# Learning by Doing - Ein Projekt von Java-Anfängern



## shevron_deluca (6. Oktober 2005)

Java scheint in meinen Augen eine sowohl mächtige als auch, durch die Möglichkeit
Java auf JEDEM Rechner zum laufen zu kriegen, äußerst komfortable
Programmiersprache zu sein. Außerdem lernt man OOP wohl in keiner (bekannteren)
Sprache besser als in Java.
Leider habe ich... wie auch sicherlich einige andere User noch nicht so viel Erfahrung
mit Java gemacht. Deswegen habe ich mich dazu entschieden ein Anfängerprojekt
auf die Beine zu stellen.
Es soll nichts groß Programmiert werden um Microsoft Konkurrenz zu machen.
Vielmehr soll an vielen kleineren Beispielen geübt werden neue Methoden zielsicher
einzusetzen und somit seine Fertigkeiten bezüglich Java zu verbessern.
Es soll keiner sich scheuen zu fragen, auch wenn die Frage noch so "dumm" wirkt.
Fertige Codes werden nicht gepostet. Zumindest nicht als Antwort auf eine Frage.

(Einträge zum Auffinden von Elementen)
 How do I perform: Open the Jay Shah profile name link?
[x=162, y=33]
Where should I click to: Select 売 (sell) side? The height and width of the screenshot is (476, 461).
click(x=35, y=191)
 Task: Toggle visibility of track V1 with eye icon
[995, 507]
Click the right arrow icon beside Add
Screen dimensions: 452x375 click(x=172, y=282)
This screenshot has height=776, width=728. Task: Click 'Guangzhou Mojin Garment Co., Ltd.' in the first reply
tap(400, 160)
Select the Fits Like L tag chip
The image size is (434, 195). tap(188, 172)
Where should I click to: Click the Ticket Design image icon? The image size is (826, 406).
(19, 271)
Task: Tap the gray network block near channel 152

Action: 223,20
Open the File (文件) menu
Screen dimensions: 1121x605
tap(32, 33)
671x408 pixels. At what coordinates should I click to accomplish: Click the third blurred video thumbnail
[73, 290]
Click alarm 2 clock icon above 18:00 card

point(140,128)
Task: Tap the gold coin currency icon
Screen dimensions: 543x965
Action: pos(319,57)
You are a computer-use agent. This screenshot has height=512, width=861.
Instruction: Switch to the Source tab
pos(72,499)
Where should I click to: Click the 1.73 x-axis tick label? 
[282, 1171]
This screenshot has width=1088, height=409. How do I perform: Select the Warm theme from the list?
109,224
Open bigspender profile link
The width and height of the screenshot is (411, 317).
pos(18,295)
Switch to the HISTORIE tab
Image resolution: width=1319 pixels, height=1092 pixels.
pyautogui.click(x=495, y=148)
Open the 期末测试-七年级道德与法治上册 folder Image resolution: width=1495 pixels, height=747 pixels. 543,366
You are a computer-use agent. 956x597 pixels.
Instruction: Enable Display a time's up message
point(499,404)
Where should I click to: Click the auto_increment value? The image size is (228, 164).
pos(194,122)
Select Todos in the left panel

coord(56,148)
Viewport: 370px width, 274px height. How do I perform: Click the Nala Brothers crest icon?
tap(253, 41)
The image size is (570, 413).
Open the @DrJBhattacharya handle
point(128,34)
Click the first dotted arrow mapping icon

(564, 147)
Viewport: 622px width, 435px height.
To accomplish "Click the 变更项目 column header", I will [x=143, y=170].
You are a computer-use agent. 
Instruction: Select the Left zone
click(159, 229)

AUFGABE: Setze den Forumsbeitrag über das Java-Anfängerprojekt im Anschluss an seinen letzten Satz fort. Die Einträge sind eigenständiges Material und gehören nicht zum Forumsbeitrag.

ANTWORT:
Es sollte nur ein Denkanstoß gegeben werden und der Anfänger sollte möglichst klar
auf den richtigen Pfad gebracht werden.
In Folge dessen soll der Umgang mit der Java-Api geübt werden und eine Dokumentation
zu verstehen sollte auch das Ziel unserer Bemühungen sein.
Wer Interesse hat bei einem solchen Projekt mitzumachen melde sich doch bitte hier im Post oder schreibt mir eine eMail.
Ich würde mich auf viele Mitstreiter freuen.

Euer Shevron


PS: Kontruktive Kritik ist natürlich erwünscht 
PPS: Ein "Tutor" der uns mit Rat und Tat zur Seite steht ist natürlich auch immer willkommen.


----------



## TommyMo (6. Oktober 2005)

Hi!

Ich bin zwar nicht ganz unbefleckt was Java angeht, habe aber seit geraumer Zeit keine Praxis mehr damit. Ich wäre, wenn das Projekt, das so wies aussieht noch nicht feststeht, interessant wäre, Interesse daran bei euch/dir mitzuwirken. 

Habt Ihr schon konkrete Vorstellungen wie, wann, was? Wie würde die Projektorganisation aussehen. Klingt für mich wie ein Versuch eine OSS zu erstellen. Die Idee würde mir gefallen. 

Gruß
TOM


----------



## shevron_deluca (6. Oktober 2005)

TommyMo hat gesagt.:
			
		

> Habt Ihr schon konkrete Vorstellungen wie, wann, was? Wie würde die Projektorganisation aussehen. Klingt für mich wie ein Versuch eine OSS zu erstellen. Die Idee würde mir gefallen.



Wirklich konkrete Vorstellungen haben wir noch nicht wirklich!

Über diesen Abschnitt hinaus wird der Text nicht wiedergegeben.